De beleving van bezoekers aan culturele instellingen gaat verder dan alleen het bezoek aan een museum, theater, concertgebouw of andere locatie. Het is belangrijk om de hele customer journey, oftewel de reis die de bezoeker aflegt voor en na het bezoek, in beeld te hebben.
Voor de culturele sector is de customer journey, of klantreis, een aaneenschakeling van ervaringen die bezoekers hebben vanaf het moment dat ze in aanraking komen met een organisatie. Er bestaan verschillende ideeën over het verloop van de klantreis, en deze zijn ook in de loop der jaren veranderd. In dit artikel zullen we het lusmodel van McKinsey toelichten aan de hand van de klantreis van een bezoeker aan een culturele instelling.
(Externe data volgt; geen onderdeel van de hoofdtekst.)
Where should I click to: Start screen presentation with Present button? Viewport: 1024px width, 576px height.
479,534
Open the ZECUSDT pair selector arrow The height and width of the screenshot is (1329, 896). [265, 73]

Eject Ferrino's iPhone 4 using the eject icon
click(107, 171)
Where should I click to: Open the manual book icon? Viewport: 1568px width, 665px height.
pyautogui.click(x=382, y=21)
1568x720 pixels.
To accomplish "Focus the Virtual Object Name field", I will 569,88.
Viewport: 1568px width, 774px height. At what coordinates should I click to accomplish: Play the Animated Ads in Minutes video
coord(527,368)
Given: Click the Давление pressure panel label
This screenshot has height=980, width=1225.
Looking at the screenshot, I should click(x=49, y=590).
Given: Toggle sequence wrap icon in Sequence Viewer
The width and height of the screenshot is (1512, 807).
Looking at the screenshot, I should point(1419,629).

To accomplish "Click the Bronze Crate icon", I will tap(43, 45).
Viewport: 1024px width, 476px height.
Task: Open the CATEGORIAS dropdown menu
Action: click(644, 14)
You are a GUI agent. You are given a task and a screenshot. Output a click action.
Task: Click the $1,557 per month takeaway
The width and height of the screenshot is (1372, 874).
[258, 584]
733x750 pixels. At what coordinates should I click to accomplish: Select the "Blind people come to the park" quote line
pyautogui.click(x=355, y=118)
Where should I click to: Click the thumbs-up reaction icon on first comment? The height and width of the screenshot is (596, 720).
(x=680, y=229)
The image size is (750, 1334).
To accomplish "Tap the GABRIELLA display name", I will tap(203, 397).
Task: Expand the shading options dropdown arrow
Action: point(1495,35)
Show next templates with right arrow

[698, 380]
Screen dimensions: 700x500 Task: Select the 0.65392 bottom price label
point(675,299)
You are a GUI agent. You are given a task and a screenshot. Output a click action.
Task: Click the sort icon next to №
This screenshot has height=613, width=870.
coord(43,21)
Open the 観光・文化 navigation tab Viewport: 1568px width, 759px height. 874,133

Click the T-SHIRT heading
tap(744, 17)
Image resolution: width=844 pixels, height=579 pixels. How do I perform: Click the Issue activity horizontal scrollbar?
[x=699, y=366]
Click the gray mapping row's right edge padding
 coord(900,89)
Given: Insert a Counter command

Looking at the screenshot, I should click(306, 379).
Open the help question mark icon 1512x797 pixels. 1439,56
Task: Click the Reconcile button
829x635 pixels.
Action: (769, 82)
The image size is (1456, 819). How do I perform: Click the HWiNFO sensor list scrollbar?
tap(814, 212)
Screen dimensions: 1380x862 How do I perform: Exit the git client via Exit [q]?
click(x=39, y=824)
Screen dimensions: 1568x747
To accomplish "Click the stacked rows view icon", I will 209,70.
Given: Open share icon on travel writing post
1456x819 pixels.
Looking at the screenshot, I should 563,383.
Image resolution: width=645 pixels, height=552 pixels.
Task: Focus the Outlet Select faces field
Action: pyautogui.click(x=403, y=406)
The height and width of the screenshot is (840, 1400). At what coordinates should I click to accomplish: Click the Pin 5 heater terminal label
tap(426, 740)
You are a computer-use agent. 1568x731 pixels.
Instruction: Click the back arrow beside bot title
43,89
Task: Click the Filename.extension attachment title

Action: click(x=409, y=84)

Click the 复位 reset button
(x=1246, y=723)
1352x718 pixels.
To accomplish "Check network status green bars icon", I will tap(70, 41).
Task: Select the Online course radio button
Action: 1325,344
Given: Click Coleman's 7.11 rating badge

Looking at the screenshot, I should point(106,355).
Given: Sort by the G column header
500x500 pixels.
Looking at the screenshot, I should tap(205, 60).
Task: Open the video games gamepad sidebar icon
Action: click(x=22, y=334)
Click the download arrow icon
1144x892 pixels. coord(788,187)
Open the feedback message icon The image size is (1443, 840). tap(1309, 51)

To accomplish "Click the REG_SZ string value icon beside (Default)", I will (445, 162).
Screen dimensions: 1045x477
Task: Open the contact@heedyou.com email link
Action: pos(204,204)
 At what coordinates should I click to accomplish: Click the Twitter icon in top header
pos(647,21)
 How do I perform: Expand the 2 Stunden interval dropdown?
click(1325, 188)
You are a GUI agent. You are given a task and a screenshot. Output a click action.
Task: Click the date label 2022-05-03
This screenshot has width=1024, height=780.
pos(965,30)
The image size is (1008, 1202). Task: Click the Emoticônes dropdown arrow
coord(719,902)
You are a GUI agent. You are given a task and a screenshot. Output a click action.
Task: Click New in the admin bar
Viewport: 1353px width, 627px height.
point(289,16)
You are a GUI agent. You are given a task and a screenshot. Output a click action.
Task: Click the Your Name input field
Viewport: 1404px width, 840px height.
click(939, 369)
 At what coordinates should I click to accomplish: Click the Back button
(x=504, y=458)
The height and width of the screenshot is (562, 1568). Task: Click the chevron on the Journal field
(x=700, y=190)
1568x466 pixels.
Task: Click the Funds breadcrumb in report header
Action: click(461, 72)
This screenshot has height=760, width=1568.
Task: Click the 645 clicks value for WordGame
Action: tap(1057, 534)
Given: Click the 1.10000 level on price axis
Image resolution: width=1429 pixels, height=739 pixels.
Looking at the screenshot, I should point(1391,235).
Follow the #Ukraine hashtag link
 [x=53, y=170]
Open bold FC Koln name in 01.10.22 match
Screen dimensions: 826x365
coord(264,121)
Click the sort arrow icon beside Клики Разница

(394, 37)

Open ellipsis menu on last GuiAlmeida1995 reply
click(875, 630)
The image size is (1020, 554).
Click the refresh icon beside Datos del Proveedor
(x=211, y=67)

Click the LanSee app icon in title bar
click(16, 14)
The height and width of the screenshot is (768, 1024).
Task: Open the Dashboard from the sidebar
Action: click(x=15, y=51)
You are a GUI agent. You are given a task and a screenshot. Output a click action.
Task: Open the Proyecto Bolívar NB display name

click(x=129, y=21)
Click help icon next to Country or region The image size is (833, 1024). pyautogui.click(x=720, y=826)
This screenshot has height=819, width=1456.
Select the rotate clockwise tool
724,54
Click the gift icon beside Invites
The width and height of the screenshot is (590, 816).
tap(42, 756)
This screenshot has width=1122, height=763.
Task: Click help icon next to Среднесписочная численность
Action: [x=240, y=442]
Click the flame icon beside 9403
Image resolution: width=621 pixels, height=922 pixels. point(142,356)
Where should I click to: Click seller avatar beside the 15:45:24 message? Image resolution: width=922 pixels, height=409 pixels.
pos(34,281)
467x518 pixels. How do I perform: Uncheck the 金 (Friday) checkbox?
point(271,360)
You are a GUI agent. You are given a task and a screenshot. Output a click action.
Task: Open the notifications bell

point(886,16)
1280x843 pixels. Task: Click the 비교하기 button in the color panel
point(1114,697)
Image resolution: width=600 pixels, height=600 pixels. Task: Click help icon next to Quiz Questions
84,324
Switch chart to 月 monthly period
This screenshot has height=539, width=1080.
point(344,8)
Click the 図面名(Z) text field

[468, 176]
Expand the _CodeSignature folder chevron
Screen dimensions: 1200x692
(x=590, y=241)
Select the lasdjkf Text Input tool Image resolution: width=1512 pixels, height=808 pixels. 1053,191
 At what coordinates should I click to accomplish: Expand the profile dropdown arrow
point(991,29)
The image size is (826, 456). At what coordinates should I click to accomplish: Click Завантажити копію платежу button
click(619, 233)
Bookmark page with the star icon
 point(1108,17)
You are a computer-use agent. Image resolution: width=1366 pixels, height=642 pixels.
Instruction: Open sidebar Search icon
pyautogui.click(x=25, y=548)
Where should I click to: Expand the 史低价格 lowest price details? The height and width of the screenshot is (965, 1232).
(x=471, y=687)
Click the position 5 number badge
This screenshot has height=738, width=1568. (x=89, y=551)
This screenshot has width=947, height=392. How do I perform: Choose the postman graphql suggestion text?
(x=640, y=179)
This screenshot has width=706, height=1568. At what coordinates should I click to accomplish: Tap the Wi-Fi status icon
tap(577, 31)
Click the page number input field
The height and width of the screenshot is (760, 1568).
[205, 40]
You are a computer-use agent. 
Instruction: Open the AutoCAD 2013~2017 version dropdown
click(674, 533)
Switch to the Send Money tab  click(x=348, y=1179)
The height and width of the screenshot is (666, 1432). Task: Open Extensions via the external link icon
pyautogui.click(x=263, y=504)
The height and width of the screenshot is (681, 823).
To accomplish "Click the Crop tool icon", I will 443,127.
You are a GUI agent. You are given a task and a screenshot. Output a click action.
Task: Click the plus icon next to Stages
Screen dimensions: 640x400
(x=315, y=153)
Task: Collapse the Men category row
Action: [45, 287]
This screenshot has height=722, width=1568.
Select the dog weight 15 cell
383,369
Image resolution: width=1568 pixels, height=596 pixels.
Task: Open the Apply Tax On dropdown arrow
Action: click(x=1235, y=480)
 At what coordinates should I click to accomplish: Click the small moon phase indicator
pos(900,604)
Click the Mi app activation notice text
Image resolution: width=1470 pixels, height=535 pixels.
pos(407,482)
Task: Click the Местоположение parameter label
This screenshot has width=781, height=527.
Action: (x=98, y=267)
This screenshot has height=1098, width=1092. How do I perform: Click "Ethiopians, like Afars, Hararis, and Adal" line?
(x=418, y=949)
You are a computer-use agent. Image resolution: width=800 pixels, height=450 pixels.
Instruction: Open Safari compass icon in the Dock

Van lineaire trechter naar McKinsey’s lusmodel: fases van de customer journey
Het oude beeld wat bestaat over de “customer journey” is die van de trechter. Een bezoeker die bijvoorbeeld een museum in Amsterdam wil bezoeken zal eerst bekijken welke musea er te vinden zijn, zal een aantal daarvan overwegen, en koopt uiteindelijk kaartjes voor één museum. Deze bezoeker gaat van veel opties naar één beslissing, en zal na zijn of haar bezoek weer dezelfde stappen doorlopen.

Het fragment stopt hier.